On Tue, 27 Jan 2009 23:52:08 +0100
Jelmer Vernooij <jelmer at samba.org> wrote:

> On Wed, 2009-01-28 at 00:37 +0200, Marius Kruger wrote:
> > 2009/1/28 Jelmer Vernooij <jelmer at samba.org>
> > thats sort of my point: some commands take a "directory" option and
> > others
> > take a -d option, and some does not implement something like this eg.
> > missing
> These options are the same thing -d is the short option name and
> --directory is the long option name. I don't think there is
> inconsistency in how this option works for the different commands,
> except that it is not yet available for all commands.

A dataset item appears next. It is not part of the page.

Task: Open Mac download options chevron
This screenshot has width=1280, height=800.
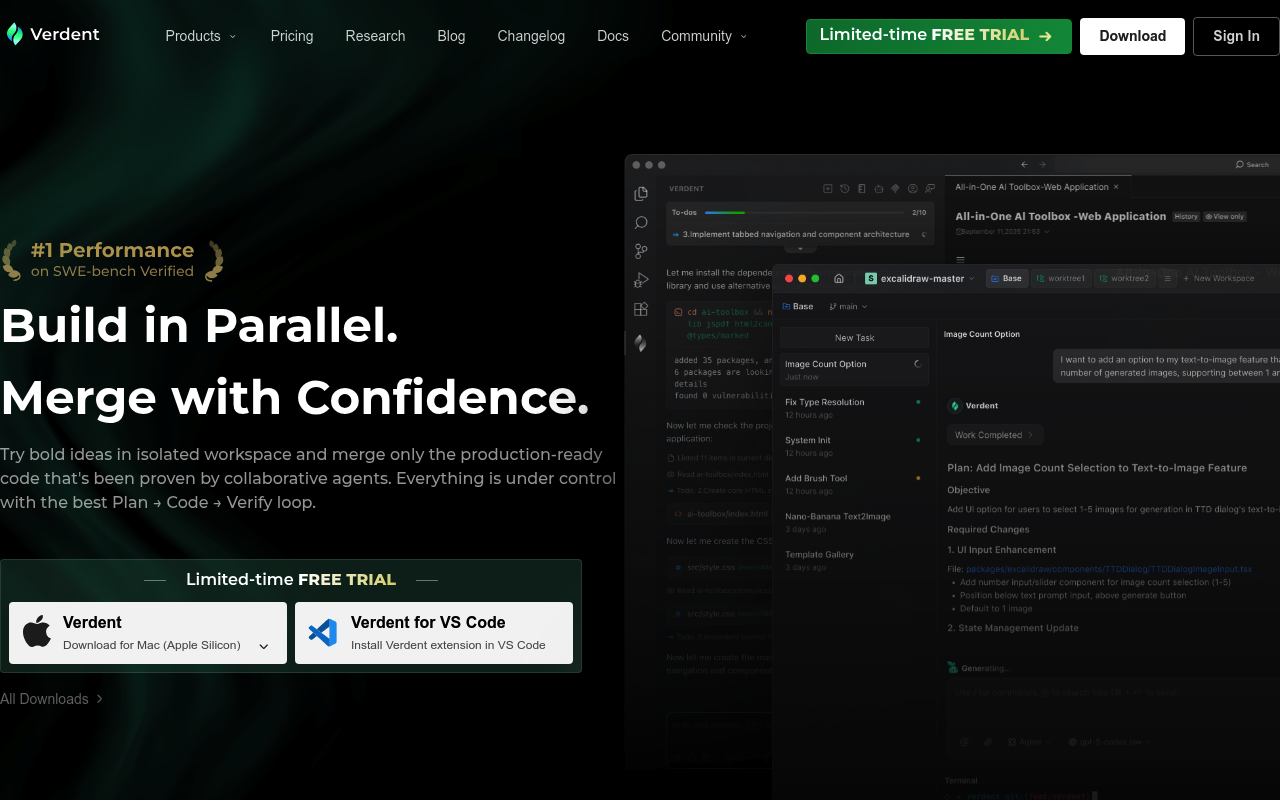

Yes, I posted about this a while back.  It is really confusing to me at
times when to specify a directory as a plain argument and when to use
'-d' as the option.  For instance:

export
  This command takes a destination as the first argument, and the
  source as the second argument (!).  I use this often enough that I
  can remember this oddity, and I understand the reasoning behind it
  (the first argument, destination, is required, but the second
  argument, source, is optional) but it still seems like a wart.

switch
  I'd like to switch a checkout to another branch with fewer keystrokes
  when I'm in the parent directory, for instance.  This command should
  support the '-d' / '--directory' option.

missing
  As Marius pointed out, the 'missing' command should support the '-d'
  option.

tags vs. info/version-info
  I think the 'tags' command and the 'info' and 'version-info' commands
  are similar in purpose, but for some reason, 'tags' uses the '-d'
  option to specify the subject to operate on, while 'info' and
  'version-info' accept a plain argument to specify the subject.

ls vs. ignored
  While 'ls' accepts a path, the similarly-used 'ignored' command
  accepts neither a path argument nor the '-d' option.

I think the appropriate solution is to make '-d' / '--directory' an
option that is accepted by all commands that are affected by the
current directory.  The semantics of this option should be such that it
is the same as if the specified directory was the current directory for
the purposes of inferring the branch/tree/repository.  

Basically, it should never be *required* to change the current
directory in order to execute a bzr command; the '-d' option should be
an alternative to changing to that directory.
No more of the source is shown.